Despite the many pictures I've seen of Mount Rushmore, I never had any impression of the complex at the base of the monument, so it was somewhat of a surprise. Each of the pillars above bears state flags, with each state's year of statehood engraved on the pillar below its flag.  The concourse ends in a platform overlooking an amphitheater, where evening visitors can watch light shows. At last, we were able to gaze at the giant sculptures that have come to symbolize America as much as the Statue of Liberty has.
The sheer size of the sculptures, and their looming height, is awe inspiring. We spent some time in the visitors' center, which is tucked under the viewing platform, where a movie and numerous exhibits reiterated just how amazing this achievement was.

It was constructed from 1927 to 1941 under the leadership of master sculptor Gutzon Borglum, who said it was "the formal rendering of the philosophy of our government into granite on a mountain peak." Begun during the swaggering 1920s, funding became  a problem in the 1930s, and Borglum himself personally solicited funds so the project could continue.Borglum died in March 1941, but his son Lincoln oversaw the completion of the four heads. As the United States was entering World War II, the work stopped.

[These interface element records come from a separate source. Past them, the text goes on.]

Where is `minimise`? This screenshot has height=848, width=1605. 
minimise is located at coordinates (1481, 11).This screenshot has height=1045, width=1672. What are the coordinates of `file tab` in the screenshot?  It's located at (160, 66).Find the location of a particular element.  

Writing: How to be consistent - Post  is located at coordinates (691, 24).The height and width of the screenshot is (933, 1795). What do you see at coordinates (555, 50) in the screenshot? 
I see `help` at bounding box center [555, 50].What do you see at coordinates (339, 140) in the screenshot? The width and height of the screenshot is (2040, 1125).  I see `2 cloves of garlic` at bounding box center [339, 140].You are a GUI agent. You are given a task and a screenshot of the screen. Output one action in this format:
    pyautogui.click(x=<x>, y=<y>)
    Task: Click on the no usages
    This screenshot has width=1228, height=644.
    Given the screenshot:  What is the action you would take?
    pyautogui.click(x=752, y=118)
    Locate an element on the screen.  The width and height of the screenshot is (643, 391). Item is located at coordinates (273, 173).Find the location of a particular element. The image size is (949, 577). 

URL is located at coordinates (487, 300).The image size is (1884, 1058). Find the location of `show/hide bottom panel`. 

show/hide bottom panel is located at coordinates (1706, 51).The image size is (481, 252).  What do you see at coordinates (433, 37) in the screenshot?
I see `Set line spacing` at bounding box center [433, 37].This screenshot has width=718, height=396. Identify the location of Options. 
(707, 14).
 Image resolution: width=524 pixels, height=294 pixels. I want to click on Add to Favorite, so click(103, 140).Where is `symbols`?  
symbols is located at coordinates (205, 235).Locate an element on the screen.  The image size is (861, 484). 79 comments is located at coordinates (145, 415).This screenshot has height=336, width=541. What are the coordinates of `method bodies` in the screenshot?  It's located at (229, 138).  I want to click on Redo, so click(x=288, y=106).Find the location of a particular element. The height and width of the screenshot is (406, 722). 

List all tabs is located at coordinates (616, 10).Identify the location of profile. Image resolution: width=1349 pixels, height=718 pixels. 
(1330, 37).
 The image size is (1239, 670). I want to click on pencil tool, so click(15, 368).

The process of carving the monument evolved as the work progressed. Apparently the initial concept was for three presidents.
Even as work progressed, the realities of the stone called for adjustments in the sculpture, and the models evolved as the faces emerged from the mountain.
The brochure calls Mount Rushmore "A Shrine in the Black Hills." I think that is a good way to put it. It is like a shrine to American ideals, and visiting here is a kind of American pilgrimage. But, it is more than that; it is a pilgrimage that draws visitors from all over the world. We heard many tongues as we strolled among the other visitors.

Upon leaving, we somehow managed to turn the wrong way, but as often happens, it wasn't really wrong at all, since otherwise we wouldn't have seen this view of the George Washington head.